Dr. Gunter discusses the impact of ADHD symptoms, the association with other medical and mental health issues (including anxiety and depression), and why females are still underdiagnosed compared to males. Gender biases and a lack of studies on girls and women with ADHD remain an issue, especially around the vulnerable reproductive life stages.
Dr. Gunter goes on to discuss whether perimenopausal women with executive function or cognitive difficulties should be treated with a stimulant or menopause hormone therapy. The first objective would be to try to understand the underlying confounders of ADHD, such as poor sleep, vasomotor symptoms, or perimenopause brain fog.
At BRIA, we see many perimenopausal women with clinical depression or an anxiety disorder, both of which can present with executive function/ cognitive changes. Sometimes it’s an abundance of external stressors at this phase of life that leads to problems with concentration, motivation, and organization. Executive function therapy or individual psychotherapy can often be helpful to manage symptoms.
As a women’s mental health psychiatrist, I must emphasize the importance of treating any underlying depressive or anxiety disorders in addition to (and sometimes prior to) treating ADHD symptoms. Even though some studies show that stimulants like Lisdexamfetamine (Vyvanse) can be helpful for brain fog or other ADHD symptoms, these medications are not risk-free and can even be associated with worsening agitation, anxiety, or OCD symptoms.
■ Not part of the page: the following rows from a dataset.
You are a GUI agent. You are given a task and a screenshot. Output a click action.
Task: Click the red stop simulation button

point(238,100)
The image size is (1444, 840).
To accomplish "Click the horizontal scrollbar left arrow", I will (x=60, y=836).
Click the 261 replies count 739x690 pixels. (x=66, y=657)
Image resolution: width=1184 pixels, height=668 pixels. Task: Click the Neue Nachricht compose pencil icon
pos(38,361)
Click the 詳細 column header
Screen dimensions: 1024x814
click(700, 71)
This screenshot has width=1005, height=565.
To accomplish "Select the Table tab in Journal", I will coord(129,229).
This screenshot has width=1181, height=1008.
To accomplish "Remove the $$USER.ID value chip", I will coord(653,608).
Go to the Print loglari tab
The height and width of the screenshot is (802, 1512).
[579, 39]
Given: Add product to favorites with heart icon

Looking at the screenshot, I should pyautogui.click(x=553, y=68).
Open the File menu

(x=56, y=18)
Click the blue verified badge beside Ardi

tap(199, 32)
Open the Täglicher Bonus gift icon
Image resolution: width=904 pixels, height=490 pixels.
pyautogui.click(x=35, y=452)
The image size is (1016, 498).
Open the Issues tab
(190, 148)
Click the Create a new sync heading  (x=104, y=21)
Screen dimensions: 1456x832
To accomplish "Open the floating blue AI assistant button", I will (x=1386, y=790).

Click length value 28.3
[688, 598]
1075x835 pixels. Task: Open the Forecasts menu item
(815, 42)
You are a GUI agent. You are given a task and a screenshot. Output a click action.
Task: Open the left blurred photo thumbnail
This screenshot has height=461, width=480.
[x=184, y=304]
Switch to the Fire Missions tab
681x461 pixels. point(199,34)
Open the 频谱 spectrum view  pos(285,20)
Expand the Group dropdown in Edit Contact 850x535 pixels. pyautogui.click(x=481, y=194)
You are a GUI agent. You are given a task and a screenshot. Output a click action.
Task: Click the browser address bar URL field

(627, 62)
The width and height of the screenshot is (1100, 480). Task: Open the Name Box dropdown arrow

Thank you, Dr. Gunter, for this thoughtful piece on ADHD and how it can worsen during perimenopause. It is important to remember that the cluster of symptoms can vary from person to person and may be exacerbated by other medical and mental health issues. Speaking to your primary care provider and getting an individualized assessment is helpful to get properly diagnosed, and to see which treatment is right for you.